MATERIAL FOR THIS EXERCISE:
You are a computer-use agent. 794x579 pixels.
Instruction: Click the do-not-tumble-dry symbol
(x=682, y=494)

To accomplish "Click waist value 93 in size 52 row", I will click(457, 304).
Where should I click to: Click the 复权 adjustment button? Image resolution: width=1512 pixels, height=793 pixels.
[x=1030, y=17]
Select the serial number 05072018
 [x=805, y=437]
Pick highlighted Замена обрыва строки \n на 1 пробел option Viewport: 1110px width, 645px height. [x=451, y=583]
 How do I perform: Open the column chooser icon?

TASK BRIEF: Each record above must be output without any alteration.

EXERCISE OUTPUT:
You are a computer-use agent. 794x579 pixels.
Instruction: Click the do-not-tumble-dry symbol
(x=682, y=494)

To accomplish "Click waist value 93 in size 52 row", I will click(457, 304).
Where should I click to: Click the 复权 adjustment button? Image resolution: width=1512 pixels, height=793 pixels.
[x=1030, y=17]
Select the serial number 05072018
 [x=805, y=437]
Pick highlighted Замена обрыва строки \n на 1 пробел option Viewport: 1110px width, 645px height. [x=451, y=583]
 How do I perform: Open the column chooser icon?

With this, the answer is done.